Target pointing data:

━━━━━━━━━━━━━━━━━━━━

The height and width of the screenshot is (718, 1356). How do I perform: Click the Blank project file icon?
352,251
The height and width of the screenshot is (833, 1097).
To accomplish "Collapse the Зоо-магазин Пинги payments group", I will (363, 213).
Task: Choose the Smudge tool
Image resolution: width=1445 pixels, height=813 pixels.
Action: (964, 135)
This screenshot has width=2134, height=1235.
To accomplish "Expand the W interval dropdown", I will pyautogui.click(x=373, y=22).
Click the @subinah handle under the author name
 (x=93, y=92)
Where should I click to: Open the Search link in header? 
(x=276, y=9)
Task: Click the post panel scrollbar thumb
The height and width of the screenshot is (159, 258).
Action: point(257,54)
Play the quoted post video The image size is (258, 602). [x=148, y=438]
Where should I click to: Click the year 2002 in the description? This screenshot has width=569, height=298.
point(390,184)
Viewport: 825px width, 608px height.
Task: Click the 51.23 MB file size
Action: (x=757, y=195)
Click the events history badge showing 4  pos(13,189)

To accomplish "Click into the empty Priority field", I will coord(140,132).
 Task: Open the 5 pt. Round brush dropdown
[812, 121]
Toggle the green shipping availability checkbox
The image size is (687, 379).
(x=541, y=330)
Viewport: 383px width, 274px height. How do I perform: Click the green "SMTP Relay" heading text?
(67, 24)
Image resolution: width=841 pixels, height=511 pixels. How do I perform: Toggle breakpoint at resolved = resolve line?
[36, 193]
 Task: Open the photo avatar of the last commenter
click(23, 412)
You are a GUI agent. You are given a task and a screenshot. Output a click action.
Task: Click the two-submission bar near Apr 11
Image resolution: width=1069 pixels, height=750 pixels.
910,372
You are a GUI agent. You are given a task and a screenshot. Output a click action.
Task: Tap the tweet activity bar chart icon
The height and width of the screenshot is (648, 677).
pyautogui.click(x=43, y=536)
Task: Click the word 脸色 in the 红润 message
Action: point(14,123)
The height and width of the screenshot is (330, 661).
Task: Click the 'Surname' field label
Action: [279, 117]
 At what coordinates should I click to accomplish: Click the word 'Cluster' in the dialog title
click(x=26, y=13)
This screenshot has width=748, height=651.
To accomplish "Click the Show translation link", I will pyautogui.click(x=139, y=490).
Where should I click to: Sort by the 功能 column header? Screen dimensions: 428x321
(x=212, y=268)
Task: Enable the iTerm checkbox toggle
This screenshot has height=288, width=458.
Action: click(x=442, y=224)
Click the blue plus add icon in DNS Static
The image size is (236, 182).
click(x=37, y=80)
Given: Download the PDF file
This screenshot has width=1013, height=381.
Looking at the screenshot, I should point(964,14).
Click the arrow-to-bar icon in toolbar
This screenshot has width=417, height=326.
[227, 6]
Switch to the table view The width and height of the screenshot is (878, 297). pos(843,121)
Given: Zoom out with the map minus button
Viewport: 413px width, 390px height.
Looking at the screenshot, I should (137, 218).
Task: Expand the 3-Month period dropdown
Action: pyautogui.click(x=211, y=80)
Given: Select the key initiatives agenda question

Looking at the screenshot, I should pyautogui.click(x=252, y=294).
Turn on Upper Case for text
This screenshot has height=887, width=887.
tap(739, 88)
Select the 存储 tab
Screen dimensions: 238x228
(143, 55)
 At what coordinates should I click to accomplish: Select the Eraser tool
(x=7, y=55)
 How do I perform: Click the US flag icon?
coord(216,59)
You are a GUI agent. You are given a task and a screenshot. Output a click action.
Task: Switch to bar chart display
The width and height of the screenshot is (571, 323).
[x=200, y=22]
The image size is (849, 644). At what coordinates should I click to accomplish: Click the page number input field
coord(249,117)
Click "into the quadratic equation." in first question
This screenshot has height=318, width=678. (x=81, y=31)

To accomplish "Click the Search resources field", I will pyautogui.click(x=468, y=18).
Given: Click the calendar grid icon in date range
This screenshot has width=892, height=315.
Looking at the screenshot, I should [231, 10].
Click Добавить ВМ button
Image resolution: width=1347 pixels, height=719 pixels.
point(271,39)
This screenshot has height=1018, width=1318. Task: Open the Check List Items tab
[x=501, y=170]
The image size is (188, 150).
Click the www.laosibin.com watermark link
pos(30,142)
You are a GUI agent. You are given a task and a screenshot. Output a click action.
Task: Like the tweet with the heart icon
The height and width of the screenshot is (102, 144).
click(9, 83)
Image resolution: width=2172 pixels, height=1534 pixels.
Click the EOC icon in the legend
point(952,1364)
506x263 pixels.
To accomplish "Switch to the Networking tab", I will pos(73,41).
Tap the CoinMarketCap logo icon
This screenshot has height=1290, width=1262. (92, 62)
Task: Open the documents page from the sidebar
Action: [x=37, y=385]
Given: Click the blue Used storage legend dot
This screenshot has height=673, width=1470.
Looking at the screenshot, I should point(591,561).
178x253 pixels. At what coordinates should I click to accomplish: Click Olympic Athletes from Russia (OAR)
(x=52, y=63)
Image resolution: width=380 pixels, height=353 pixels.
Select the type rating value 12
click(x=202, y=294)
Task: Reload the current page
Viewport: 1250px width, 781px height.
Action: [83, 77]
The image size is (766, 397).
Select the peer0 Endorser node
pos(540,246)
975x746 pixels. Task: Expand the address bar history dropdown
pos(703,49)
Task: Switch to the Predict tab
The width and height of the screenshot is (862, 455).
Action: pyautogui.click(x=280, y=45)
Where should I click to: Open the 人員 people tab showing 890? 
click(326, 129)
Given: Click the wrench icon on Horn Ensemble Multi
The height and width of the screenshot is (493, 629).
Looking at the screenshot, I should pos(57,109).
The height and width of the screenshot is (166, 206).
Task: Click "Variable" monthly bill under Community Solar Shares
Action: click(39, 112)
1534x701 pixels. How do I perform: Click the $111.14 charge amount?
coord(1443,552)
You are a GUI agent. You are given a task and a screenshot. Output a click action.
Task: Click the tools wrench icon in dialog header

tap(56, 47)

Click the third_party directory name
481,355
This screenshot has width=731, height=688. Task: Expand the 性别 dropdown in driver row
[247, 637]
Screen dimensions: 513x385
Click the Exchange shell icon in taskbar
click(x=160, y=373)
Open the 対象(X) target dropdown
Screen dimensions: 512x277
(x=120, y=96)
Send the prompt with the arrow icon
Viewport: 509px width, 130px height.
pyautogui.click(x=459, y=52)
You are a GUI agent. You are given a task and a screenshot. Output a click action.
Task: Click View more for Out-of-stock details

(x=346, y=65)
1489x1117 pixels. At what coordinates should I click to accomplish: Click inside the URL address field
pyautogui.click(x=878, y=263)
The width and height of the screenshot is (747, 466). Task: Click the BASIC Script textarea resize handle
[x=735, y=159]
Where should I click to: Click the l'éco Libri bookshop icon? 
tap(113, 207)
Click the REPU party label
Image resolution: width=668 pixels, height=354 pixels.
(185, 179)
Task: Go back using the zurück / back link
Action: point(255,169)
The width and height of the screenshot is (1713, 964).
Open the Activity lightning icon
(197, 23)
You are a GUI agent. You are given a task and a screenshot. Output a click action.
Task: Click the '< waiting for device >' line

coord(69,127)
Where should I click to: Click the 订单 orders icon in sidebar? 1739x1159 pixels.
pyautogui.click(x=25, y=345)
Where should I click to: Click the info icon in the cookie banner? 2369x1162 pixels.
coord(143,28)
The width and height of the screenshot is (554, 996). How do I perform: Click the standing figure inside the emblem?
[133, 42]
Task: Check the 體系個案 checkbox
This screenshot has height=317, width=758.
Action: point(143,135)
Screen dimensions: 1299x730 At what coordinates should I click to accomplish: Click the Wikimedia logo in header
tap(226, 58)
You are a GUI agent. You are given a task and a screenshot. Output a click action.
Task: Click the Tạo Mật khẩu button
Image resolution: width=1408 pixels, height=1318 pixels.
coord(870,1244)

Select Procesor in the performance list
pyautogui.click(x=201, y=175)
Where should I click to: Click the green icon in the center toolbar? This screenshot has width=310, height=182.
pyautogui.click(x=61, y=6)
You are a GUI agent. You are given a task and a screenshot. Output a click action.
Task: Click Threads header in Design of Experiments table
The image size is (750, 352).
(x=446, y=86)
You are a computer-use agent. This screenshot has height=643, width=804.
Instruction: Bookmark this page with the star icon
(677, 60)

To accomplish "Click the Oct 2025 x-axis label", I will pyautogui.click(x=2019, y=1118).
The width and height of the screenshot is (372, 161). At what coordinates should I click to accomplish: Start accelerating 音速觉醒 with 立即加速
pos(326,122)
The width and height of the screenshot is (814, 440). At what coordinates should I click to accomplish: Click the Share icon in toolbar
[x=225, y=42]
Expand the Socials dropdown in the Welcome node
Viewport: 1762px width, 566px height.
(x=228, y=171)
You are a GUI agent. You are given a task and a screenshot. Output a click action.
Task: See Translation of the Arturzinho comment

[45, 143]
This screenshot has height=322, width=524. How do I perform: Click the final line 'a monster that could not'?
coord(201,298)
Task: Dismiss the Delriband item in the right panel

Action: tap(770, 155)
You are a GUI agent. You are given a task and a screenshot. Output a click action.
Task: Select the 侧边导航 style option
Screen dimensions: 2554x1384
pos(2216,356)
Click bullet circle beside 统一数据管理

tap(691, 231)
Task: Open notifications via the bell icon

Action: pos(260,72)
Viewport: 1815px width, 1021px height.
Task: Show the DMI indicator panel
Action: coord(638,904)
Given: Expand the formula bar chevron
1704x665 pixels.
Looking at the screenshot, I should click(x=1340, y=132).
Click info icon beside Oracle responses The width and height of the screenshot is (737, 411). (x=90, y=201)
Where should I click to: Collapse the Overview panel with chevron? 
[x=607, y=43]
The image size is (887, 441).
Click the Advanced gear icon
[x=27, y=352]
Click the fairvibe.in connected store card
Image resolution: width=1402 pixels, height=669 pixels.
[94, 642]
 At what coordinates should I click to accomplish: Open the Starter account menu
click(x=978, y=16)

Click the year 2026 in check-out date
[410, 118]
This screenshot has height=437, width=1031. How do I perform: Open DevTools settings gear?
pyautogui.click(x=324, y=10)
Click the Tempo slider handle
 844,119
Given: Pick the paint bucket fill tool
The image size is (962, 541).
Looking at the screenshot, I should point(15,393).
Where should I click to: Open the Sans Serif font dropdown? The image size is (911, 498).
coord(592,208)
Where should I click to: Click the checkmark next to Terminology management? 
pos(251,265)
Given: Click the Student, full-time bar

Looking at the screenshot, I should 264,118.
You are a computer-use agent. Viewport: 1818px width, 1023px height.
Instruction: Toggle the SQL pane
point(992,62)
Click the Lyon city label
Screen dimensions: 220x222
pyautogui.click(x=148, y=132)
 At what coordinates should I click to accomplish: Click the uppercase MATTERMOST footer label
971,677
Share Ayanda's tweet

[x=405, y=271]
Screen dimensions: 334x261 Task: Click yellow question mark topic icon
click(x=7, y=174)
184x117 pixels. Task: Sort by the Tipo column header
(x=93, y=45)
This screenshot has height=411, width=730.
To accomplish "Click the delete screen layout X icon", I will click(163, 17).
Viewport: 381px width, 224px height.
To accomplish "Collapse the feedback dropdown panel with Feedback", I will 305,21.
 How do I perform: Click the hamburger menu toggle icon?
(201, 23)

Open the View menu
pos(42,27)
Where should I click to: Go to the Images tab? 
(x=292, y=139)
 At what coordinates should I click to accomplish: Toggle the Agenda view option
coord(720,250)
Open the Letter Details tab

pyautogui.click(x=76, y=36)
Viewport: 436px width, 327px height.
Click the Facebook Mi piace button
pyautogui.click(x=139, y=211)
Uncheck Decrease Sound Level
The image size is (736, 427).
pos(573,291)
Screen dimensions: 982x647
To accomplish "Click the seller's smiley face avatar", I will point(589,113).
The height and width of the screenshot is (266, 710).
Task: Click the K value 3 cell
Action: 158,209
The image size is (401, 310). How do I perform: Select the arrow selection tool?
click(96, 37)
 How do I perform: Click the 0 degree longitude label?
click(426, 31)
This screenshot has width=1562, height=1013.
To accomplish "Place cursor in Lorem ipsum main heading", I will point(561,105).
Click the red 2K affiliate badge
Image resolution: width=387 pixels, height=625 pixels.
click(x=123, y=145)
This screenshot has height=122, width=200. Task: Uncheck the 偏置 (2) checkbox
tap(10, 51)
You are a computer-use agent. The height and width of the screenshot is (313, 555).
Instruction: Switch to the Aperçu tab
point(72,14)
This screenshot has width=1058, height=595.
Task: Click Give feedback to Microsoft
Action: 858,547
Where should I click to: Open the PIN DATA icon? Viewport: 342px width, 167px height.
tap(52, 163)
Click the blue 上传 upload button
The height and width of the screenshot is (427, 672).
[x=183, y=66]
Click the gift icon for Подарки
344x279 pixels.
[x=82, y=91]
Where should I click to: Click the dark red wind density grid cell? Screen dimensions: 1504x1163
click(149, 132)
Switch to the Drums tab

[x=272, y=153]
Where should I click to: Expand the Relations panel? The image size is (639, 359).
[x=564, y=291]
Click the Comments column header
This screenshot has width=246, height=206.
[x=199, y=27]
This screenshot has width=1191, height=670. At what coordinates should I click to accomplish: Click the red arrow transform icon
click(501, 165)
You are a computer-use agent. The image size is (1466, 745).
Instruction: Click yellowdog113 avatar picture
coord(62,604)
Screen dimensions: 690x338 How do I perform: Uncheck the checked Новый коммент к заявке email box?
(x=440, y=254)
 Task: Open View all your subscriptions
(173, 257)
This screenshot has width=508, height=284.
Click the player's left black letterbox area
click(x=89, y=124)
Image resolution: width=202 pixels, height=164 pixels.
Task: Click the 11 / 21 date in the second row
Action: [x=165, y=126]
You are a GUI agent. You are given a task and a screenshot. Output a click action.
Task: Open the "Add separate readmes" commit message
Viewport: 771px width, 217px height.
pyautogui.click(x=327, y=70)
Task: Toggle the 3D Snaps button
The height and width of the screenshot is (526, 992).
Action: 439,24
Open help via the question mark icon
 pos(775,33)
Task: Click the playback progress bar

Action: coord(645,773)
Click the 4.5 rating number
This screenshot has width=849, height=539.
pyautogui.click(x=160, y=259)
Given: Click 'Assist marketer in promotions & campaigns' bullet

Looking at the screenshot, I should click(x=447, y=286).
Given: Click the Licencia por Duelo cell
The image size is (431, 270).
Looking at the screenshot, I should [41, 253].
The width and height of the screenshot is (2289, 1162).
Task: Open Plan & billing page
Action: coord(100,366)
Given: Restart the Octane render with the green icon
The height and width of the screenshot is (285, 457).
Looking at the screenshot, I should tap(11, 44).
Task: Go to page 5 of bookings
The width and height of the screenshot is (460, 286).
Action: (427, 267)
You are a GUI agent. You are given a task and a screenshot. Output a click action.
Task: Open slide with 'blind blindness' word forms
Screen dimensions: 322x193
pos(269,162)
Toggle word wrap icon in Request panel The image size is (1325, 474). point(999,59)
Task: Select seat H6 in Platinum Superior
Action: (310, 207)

━━━━━━━━━━━━━━━━━━━━

Required work:
Copy out the rows above verbatim, beginning with the line containing "Switch to the Drums tab" and continuing through the line containing "pos(775,33)".

Task output:
Switch to the Drums tab

[x=272, y=153]
Where should I click to: Expand the Relations panel? The image size is (639, 359).
[x=564, y=291]
Click the Comments column header
This screenshot has width=246, height=206.
[x=199, y=27]
This screenshot has width=1191, height=670. At what coordinates should I click to accomplish: Click the red arrow transform icon
click(501, 165)
You are a computer-use agent. The image size is (1466, 745).
Instruction: Click yellowdog113 avatar picture
coord(62,604)
Screen dimensions: 690x338 How do I perform: Uncheck the checked Новый коммент к заявке email box?
(x=440, y=254)
 Task: Open View all your subscriptions
(173, 257)
This screenshot has width=508, height=284.
Click the player's left black letterbox area
click(x=89, y=124)
Image resolution: width=202 pixels, height=164 pixels.
Task: Click the 11 / 21 date in the second row
Action: [x=165, y=126]
You are a GUI agent. You are given a task and a screenshot. Output a click action.
Task: Open the "Add separate readmes" commit message
Viewport: 771px width, 217px height.
pyautogui.click(x=327, y=70)
Task: Toggle the 3D Snaps button
The height and width of the screenshot is (526, 992).
Action: 439,24
Open help via the question mark icon
 pos(775,33)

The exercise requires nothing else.